» **Instructions to follow**
Copy out the blog post on the Colorado floods below word for word, from the first line to the last.

» **Source text**
By Edward M. Bury, APR (aka The PRDude)
The news reports and TV footage have subsided, just like the flood waters said to be of “biblical” proportions. But the damage will cost hundreds of millions and take months or years to repair; and without questions, lives impacted won’t be back to “normal” anytime soon.
Of course, I’m referring to the extensive flooding that struck Colorado towns in the Rocky Mountains and eastern foothills earlier this month.
If you’ve seen the scope of the flooding — caused by around 17 inches of rain, what that area normally gets in a year — you had to be shaken by the devastation and destruction. I certainly was, but those thoughts were tempered by more positive memories and a sense of optimism.
In late March of this year, Susan and I spent a delightful week vacationing in the very part of Colorado that sustained much of the brunt of the flooding — the mountain town of Estes Park and the city of Boulder. I reported on that Rocky Mountain sojourn in this blog.
It was a very special and therapeutic trip because it gave me time to re-energize before launching my search for that next great job in public relations.

» **Dataset**

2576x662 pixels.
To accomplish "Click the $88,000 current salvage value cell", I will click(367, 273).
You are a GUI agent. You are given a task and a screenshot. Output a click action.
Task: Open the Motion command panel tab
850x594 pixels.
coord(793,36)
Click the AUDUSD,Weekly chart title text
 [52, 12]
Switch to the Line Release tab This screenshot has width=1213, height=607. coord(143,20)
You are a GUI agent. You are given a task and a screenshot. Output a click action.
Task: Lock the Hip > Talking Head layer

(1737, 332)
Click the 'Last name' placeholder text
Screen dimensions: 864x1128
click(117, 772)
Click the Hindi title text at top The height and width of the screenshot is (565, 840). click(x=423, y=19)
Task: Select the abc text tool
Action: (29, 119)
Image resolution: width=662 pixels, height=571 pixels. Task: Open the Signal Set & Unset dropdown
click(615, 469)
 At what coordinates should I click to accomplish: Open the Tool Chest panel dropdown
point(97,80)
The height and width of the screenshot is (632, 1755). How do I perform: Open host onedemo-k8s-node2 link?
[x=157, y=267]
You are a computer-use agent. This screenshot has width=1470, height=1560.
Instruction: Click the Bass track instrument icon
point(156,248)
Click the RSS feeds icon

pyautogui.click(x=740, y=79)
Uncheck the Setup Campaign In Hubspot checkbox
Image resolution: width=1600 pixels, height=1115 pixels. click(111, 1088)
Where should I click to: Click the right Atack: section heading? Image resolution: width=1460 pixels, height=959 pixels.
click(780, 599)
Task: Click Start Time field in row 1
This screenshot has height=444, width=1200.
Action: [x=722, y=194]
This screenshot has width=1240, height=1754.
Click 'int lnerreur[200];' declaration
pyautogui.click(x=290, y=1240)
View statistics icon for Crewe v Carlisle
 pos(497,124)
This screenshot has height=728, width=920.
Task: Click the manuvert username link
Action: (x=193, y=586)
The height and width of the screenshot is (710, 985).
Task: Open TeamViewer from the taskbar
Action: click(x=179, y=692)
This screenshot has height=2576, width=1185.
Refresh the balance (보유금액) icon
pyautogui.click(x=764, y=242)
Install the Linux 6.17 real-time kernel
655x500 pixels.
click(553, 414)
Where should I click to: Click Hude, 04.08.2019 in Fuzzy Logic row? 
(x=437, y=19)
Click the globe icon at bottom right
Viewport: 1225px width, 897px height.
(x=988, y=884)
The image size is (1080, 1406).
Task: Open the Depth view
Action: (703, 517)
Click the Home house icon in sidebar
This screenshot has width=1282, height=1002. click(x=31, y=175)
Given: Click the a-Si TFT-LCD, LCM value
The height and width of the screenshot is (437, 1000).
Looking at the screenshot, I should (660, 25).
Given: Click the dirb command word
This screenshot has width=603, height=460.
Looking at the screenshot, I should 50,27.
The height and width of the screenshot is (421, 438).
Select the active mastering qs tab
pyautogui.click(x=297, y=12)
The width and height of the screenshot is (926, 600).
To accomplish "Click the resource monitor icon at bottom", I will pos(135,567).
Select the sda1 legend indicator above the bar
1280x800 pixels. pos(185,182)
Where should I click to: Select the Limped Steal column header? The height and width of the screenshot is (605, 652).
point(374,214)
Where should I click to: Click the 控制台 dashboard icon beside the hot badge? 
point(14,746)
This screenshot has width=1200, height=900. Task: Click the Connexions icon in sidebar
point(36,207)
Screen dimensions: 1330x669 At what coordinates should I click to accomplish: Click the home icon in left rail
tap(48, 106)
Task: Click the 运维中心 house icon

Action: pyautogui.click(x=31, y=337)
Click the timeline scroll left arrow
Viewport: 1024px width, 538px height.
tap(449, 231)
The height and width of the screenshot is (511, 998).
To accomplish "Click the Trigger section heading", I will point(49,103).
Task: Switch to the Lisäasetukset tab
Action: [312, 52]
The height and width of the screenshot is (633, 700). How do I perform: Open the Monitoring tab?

» **Completed exercise**
By Edward M. Bury, APR (aka The PRDude)
The news reports and TV footage have subsided, just like the flood waters said to be of “biblical” proportions. But the damage will cost hundreds of millions and take months or years to repair; and without questions, lives impacted won’t be back to “normal” anytime soon.
Of course, I’m referring to the extensive flooding that struck Colorado towns in the Rocky Mountains and eastern foothills earlier this month.
If you’ve seen the scope of the flooding — caused by around 17 inches of rain, what that area normally gets in a year — you had to be shaken by the devastation and destruction. I certainly was, but those thoughts were tempered by more positive memories and a sense of optimism.
In late March of this year, Susan and I spent a delightful week vacationing in the very part of Colorado that sustained much of the brunt of the flooding — the mountain town of Estes Park and the city of Boulder. I reported on that Rocky Mountain sojourn in this blog.
It was a very special and therapeutic trip because it gave me time to re-energize before launching my search for that next great job in public relations.